En s’appuyant sur l’effet placebo, ils sont parvenus à établir une carte précise des zones du tronc cérébral qui contrôlent la douleur en fonction de sa localisation dans le corps.
Une carte cérébrale de la douleur plus précise
Pour avoir une vision précise des zones activées lors de la survenue et du soulagement de la douleur, les chercheurs ont exposé différentes parties du corps de 93 volontaires à la chaleur alors qu’ils étaient dans une IRM. Une crème anti-douleur placebo leur était appliquée sur la région du corps touchée tandis que la température est secrètement diminuée. Ce procédé les conditionne à croire que le produit soulage la douleur.

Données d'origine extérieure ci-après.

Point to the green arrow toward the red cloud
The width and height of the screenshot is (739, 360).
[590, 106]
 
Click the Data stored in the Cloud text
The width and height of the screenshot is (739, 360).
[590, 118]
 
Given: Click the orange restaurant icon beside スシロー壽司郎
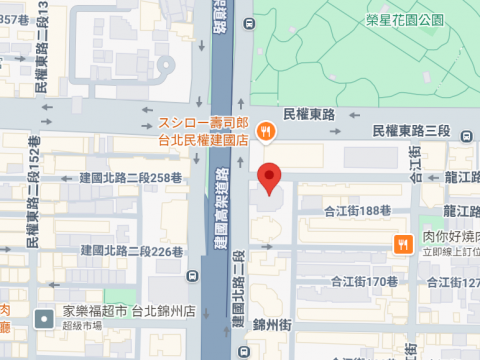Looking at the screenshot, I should coord(265,130).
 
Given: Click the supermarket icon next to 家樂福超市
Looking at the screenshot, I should coord(44,319).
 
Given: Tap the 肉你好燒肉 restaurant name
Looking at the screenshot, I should coord(450,237).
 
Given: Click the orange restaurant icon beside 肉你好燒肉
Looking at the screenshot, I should coord(403,244).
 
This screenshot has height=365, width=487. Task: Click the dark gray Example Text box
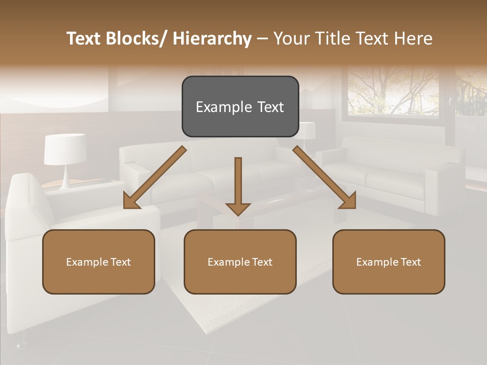point(240,106)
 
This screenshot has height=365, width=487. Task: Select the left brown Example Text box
point(98,262)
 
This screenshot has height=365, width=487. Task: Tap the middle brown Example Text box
point(240,262)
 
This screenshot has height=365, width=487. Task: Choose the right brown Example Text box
point(389,262)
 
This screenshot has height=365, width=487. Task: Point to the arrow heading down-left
point(155,178)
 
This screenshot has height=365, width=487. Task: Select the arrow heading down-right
point(324,177)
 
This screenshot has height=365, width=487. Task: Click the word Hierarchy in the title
point(212,39)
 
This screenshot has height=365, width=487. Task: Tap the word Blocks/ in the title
point(135,39)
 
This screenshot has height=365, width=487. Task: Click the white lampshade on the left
point(64,149)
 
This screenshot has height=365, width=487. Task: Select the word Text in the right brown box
point(410,262)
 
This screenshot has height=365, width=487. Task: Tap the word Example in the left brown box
point(87,262)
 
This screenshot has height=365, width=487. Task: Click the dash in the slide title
point(262,39)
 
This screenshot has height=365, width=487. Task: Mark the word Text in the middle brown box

Ensuite, l’équipe a administré le même stimulus douloureux dans une zone traitée avec le placebo et une autre non traitée. Résultat : jusqu'à 61 % des participants ont assuré ressentir moins de douleur dans la zone où la crème placebo a été appliquée à l'origine. "Nous avons constaté que les parties supérieures du tronc cérébral étaient plus actives lors du soulagement des souffrances faciales, tandis que les régions inférieures étaient sollicitées pour les douleurs aux bras ou aux jambes", ajoute le Dr Lewis Crawford, auteur principal.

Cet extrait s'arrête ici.